Nessas ocasiões, como uma conversadora, ela é astuta, autodepreciativa, dotada de um timing cômico impecável, mesmo nas entrevistas mano a mano, cujos trechos são inseridos por Scorsese aqui e ali junto com filmagens de acervo. As passagens mostram Lebowitz calmamente discordando, com relação a esportes, de um ansioso Spike Lee; engavetando qualquer tirada de David Letterman – ainda na década de 1980, logo após o lançamento de seu primeiro livro, Metropolitan Life -; e sua troca de postos para entrevistadora em uma conversa com Toni Morrison, a escritora estadunidense premiada com o Nobel de Literatura, com quem Lebowitz manteve uma amizade de mais de quatro décadas e a quem a série é dedicada.

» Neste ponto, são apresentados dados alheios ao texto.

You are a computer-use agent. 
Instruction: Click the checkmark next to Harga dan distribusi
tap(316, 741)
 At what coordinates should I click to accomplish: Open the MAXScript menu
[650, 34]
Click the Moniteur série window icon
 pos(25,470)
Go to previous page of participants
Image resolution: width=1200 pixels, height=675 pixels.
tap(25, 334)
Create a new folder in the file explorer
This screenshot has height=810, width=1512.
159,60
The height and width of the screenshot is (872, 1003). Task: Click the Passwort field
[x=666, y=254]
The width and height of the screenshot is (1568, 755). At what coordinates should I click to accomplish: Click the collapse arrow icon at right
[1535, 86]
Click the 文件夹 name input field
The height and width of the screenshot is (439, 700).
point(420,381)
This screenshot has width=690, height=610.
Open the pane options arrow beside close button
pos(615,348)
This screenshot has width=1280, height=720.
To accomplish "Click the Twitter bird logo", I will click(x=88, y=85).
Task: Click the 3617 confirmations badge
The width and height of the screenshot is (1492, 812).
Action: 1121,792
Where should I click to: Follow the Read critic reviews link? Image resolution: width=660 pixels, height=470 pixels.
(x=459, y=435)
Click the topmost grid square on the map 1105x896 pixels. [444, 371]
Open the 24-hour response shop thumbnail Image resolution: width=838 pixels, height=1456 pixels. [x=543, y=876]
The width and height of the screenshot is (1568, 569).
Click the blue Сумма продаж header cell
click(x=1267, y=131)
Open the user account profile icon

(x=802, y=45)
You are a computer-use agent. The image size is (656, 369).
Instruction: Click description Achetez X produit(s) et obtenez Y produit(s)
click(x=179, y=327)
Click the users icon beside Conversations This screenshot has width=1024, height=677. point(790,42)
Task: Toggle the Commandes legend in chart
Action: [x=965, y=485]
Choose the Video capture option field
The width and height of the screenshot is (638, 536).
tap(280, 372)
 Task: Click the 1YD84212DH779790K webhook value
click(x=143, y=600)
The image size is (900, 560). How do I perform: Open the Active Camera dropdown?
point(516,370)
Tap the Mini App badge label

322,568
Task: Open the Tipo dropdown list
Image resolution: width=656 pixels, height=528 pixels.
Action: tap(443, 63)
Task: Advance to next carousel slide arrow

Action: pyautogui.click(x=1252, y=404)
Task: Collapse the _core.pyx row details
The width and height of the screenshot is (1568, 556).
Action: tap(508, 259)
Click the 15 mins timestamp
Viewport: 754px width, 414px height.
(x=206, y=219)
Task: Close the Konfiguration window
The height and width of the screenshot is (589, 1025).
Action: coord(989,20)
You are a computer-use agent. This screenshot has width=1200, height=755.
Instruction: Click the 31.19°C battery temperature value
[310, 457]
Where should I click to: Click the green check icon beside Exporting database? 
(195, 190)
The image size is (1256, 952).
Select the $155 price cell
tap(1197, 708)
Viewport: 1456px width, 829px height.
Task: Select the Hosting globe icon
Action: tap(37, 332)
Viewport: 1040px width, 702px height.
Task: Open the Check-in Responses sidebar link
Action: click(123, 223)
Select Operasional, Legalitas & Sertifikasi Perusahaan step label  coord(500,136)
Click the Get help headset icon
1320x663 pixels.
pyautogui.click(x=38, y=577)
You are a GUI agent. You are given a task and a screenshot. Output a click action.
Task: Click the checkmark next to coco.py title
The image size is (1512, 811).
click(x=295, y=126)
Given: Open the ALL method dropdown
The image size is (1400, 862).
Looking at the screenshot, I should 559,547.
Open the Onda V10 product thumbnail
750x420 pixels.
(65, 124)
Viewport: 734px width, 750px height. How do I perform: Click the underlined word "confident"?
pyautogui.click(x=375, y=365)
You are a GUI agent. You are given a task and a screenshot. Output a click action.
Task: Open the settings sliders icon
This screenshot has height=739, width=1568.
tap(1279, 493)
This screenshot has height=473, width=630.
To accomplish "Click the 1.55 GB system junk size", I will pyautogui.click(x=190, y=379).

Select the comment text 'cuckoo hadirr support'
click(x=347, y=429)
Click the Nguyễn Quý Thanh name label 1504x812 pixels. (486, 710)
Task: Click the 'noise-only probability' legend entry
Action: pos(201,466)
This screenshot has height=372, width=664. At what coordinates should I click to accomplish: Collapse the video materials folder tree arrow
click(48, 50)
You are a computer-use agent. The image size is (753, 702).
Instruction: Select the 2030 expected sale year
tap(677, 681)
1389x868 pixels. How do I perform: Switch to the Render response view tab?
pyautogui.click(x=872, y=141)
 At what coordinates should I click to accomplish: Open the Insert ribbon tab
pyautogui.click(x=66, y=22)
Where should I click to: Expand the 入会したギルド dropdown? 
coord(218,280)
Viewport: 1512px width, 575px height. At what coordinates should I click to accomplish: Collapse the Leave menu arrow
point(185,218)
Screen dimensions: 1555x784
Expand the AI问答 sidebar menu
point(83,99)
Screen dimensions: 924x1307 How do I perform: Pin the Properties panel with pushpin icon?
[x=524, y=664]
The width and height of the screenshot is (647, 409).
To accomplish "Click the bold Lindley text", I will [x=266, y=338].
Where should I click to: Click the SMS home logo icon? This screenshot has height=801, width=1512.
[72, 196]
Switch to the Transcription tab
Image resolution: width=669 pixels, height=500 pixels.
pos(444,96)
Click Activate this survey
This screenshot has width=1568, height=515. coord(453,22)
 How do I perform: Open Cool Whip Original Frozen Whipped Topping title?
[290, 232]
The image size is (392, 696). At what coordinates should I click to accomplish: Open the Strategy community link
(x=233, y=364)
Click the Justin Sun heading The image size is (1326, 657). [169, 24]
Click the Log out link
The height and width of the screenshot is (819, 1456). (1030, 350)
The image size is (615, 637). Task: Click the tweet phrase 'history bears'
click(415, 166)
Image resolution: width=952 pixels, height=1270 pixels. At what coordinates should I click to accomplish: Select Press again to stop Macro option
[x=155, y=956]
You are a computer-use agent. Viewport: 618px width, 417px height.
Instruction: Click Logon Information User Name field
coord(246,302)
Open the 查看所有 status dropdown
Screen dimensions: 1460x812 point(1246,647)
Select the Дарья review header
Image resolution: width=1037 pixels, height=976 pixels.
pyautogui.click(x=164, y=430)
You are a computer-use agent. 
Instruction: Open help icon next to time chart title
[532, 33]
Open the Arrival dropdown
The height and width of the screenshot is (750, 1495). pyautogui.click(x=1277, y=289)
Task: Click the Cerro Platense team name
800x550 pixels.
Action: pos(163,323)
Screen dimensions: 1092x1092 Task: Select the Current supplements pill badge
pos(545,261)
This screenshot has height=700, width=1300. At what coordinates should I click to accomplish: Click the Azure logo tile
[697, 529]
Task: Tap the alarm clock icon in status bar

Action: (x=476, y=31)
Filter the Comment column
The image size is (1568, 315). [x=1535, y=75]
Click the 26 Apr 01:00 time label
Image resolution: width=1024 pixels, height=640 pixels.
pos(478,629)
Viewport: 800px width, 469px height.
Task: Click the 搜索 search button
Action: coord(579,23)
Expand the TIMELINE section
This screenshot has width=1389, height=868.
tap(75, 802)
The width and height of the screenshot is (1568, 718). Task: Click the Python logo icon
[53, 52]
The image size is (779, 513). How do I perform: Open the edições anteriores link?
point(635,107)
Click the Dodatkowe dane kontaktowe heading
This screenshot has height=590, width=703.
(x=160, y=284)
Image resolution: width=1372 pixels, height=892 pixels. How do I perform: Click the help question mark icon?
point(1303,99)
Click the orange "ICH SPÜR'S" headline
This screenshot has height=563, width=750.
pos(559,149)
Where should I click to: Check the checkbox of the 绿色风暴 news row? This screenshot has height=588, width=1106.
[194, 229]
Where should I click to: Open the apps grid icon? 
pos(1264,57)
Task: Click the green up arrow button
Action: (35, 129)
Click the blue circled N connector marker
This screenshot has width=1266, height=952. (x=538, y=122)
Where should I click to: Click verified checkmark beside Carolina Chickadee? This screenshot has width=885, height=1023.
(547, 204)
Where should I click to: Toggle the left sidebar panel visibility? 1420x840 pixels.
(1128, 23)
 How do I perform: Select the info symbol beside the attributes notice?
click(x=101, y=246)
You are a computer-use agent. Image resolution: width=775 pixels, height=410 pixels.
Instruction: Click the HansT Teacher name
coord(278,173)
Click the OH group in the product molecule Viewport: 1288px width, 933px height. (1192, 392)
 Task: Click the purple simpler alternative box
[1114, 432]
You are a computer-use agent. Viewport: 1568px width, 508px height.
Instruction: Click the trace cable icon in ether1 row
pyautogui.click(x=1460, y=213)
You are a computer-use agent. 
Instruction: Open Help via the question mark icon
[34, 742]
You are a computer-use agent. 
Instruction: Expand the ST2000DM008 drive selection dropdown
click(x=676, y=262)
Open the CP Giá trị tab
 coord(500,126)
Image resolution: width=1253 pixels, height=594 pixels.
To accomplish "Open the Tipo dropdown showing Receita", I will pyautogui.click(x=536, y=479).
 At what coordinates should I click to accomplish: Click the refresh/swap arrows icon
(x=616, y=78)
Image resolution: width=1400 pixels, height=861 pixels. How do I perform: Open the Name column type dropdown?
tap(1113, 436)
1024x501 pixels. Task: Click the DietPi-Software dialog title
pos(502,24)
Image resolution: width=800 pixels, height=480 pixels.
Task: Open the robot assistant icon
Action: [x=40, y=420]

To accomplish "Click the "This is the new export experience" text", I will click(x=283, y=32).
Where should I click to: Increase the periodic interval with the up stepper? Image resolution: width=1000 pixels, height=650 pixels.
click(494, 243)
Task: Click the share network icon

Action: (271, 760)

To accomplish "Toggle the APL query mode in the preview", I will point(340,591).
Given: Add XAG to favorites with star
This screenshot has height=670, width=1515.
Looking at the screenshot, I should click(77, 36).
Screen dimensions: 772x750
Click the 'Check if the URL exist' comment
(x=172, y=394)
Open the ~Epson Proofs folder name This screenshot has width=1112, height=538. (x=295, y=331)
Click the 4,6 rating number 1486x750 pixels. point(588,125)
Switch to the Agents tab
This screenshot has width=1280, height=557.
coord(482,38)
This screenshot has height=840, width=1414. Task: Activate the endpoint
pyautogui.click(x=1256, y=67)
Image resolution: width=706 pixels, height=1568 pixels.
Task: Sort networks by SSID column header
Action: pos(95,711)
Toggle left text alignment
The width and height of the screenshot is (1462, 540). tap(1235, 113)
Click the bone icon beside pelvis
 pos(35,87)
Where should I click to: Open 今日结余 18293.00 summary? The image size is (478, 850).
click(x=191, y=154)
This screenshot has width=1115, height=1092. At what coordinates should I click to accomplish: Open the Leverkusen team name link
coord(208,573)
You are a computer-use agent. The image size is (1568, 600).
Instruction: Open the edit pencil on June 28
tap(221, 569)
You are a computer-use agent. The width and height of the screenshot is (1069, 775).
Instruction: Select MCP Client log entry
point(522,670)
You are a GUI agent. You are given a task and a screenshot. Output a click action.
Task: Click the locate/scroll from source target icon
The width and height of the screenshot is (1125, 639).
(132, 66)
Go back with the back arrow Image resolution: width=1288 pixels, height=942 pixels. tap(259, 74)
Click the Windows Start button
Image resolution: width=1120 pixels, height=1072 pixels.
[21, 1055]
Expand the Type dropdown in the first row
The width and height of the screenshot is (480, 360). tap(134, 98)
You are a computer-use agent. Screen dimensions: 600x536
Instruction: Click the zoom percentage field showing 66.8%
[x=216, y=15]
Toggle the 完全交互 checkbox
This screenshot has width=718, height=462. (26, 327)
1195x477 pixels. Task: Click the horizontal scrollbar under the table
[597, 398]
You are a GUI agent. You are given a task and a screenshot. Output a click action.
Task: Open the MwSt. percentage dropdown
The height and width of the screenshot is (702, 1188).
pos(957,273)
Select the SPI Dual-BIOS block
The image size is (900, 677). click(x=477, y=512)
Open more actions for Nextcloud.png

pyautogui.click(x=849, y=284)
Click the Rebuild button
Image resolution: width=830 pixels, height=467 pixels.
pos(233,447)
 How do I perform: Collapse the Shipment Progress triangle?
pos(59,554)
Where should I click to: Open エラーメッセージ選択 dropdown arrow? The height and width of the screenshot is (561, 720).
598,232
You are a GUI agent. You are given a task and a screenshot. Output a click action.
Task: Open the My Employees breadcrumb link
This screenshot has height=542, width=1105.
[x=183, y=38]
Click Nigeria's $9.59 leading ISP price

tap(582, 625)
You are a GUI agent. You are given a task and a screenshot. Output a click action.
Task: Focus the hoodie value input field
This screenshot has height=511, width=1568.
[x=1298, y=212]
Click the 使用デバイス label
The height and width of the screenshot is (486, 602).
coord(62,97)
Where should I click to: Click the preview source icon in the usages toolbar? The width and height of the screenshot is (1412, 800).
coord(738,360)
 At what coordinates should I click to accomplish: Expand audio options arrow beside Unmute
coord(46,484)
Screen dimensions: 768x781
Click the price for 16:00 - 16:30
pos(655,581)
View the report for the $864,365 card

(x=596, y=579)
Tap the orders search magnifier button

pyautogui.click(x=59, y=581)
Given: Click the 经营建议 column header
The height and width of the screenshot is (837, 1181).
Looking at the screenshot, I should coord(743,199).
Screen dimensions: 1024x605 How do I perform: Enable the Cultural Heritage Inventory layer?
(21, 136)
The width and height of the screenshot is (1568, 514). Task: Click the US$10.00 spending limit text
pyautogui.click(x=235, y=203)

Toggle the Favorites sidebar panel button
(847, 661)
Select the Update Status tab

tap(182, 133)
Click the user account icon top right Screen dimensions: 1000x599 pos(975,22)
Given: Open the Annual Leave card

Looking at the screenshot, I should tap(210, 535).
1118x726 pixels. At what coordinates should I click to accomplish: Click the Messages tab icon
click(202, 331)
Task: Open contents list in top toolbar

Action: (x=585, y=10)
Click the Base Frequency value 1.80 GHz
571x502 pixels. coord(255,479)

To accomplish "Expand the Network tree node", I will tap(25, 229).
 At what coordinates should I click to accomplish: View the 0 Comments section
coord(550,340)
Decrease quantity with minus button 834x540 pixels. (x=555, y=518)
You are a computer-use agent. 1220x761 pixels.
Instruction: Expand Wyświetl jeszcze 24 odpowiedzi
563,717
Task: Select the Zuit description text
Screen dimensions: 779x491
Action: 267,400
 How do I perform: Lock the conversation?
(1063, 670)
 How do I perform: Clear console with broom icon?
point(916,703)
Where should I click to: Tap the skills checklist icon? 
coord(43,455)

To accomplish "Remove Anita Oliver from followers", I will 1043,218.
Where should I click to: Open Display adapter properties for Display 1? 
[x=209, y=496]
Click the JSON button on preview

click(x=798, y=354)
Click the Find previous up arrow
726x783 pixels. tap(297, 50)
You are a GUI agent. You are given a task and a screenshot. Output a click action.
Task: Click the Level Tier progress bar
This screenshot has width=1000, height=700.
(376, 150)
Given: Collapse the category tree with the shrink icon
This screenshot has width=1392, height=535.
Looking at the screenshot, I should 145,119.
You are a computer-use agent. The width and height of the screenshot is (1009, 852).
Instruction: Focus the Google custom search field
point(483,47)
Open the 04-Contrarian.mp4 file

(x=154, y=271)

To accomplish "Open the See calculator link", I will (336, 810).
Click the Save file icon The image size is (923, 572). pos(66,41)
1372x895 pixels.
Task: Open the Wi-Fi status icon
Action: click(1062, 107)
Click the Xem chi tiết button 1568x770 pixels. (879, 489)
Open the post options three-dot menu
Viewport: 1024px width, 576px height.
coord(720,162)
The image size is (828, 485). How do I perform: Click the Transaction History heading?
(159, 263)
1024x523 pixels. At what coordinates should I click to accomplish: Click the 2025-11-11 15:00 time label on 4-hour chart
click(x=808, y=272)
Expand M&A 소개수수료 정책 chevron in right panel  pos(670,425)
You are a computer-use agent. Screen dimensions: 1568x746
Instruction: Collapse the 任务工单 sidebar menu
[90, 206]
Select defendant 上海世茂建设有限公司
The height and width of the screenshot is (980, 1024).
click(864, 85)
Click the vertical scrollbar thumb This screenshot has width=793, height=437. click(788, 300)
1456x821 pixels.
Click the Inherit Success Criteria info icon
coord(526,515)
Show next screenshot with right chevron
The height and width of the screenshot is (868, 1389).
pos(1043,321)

“Conheci Toni em 1978. Eu, é claro, era uma criança: tinha 27 anos e ela 47. Havia uma série de leituras na biblioteca pública em frente ao Museu de Arte Moderna“, conta Lebowitz em um artigo para o The New York Times. “Eles me perguntaram se eu iria ler e eu disse que sim. Eles disseram: ‘Sempre temos duas pessoas. Você sabe quem é Toni Morrison?’ Ela não era muito conhecida na época, mas eu tinha lido todos os seus livros. Eu disse: ‘Eu amo o trabalho dela’. Eles disseram: ‘Você gostaria de ler com ela?’ Eu disse: ‘Isso é ridículo.’ Quer dizer, somos tão diferentes como escritoras. Mas eu acabei fazendo aquilo, e parecia que uma grande amizade havia se formado em apenas uma hora.”